(TEXT BLOCK)

Japanese singer-actor

Aisa Senda (千田 愛紗, Senda Aisa) is a Japanese singer, actress, and television presenter. She made her debut in 2000 in Taiwan as part of the girls group Sunday Girls, and has concentrated her activities in Taiwan since then. She is capable of speaking both Japanese and Mandarin, and had appeared in a number of commercials, programs, and television dramas. She is also the vocalist of the Mandarin pop band Da Mouth, which was formed in November 2007.

==Career==
Senda was born and raised in Ginowan, Okinawa, Japan, where she had been attending Okinawa Actors School since the age of nine. In 2000, after the unexpected departure of Ando Yuko from Super Sunday, a popular television program in Taiwan, Senda was brought in to fill the opened spot. She and three other girls later formed Sunday Girls, and released their only album Xi-huan-ni (Chinese:喜歡你) which contains both Japanese and Mandarin songs. The group disbanded in 2001.

(End TEXT BLOCK)

**REQUIRED ACTION**
According to the profile of Aisa Senda above, in what town was she born and raised?

(SOURCE MATERIAL)

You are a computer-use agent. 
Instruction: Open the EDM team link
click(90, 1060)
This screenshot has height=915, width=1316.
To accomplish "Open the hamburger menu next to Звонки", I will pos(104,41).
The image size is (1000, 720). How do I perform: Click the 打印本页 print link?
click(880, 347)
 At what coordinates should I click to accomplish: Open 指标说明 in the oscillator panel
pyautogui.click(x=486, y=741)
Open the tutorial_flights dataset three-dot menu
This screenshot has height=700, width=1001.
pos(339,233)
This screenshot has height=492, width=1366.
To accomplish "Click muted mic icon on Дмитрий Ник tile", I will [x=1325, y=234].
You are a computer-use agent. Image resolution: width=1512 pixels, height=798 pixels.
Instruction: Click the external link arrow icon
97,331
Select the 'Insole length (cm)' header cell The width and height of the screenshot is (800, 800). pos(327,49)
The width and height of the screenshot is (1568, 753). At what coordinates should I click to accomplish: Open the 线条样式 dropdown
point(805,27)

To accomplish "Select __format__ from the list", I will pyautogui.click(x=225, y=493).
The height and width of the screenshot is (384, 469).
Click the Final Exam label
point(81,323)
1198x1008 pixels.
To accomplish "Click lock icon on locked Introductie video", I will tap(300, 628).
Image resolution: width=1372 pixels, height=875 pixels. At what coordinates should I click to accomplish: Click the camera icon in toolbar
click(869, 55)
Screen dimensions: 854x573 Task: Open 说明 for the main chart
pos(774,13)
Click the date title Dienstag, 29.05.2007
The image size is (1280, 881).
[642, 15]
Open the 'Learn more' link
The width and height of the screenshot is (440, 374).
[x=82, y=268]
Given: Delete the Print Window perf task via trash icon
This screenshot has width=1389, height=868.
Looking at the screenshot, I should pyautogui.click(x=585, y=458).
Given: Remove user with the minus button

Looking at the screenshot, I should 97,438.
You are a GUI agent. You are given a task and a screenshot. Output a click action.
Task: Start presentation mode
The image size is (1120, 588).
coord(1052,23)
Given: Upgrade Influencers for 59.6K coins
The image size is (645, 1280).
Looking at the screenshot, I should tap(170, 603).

(End SOURCE MATERIAL)

**TASK OUTPUT**
Ginowan, Okinawa, Japan